Il 25 gennaio tra sacro e quotidiano
Il 25 gennaio, per lungo tempo, è stato considerato un punto delicato dell’anno: non un inizio, non una fine, ma una correzione silenziosa.
Nelle campagne quel giorno non si caricava di significati solenni.
Si faceva poco. Si parlava meno. Si guardava.
Per chi viveva seguendo stagioni e raccolti, l’inverno non era solo una questione di freddo.
Era anche un tempo mentale: di attesa, di resistenza, di orientamento incerto.
Il 25 gennaio segnava il momento in cui quella fase iniziava a perdere presa. Non perché il gelo finisse, ma perché qualcosa, dentro, smetteva di essere governato solo dall’ombra.
Si diceva che da lì in avanti le decisioni tornavano lentamente a respirare.
La data coincide con la Conversione di San Paolo, ma nella cultura popolare il significato andava oltre l’episodio religioso.
Non si parlava tanto di fede, quanto di inversione. Di cambio di direzione dopo una crisi. Di luce che non arriva come premio, ma come conseguenza di uno scontro interiore.
Il 25 gennaio diventava così un simbolo condiviso: quando non puoi più continuare nello stesso modo, ma non sai ancora quale sarà il prossimo.
In alcune zone la sera non si lasciava consumare una fiamma fino alla fine. La si spegneva prima.
Con calma. Come si interrompe una frase che non serve più completare.
Poi si accendeva un’altra luce, ma non nello stesso punto della stanza. Non per vedere meglio, bensì per cambiare campo visivo. Era un gesto minimo, quasi invisibile. E proprio per questo efficace. Non si trattava di rinnegare il passato, né di scegliere subito una nuova strada.
Spegnere una luce significava riconoscere che una certa direzione aveva esaurito la sua funzione. Accenderne un’altra voleva dire restare disponibili, non risolti. Era un modo per dire: “Non insisto, ma resto presente.”

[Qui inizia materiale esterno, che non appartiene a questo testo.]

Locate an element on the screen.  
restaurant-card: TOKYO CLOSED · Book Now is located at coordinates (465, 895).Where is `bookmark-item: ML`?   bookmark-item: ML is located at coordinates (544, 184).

Oggi nessuno aspetta il 25 gennaio per compiere un rito. Eppure il senso di quella data è ancora attuale. Ci sono momenti in cui non serve fare di più. Serve fare diversamente. O, a volte, semplicemente smettere di tenere acceso ciò che non orienta più.

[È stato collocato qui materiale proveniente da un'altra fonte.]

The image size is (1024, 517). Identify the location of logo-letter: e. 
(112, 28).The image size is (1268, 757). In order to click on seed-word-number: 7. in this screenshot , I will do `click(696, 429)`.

Questa sera, se vuoi, osserva una piccola abitudine che porti avanti senza pensarci. Interrompila. Poi sposta l’attenzione altrove. Non cercare una risposta immediata.
Il 25 gennaio non è il giorno delle soluzioni, ma quello in cui l’ombra smette, piano, di decidere da sola.
E questo, a volte, basta per cambiare tutto.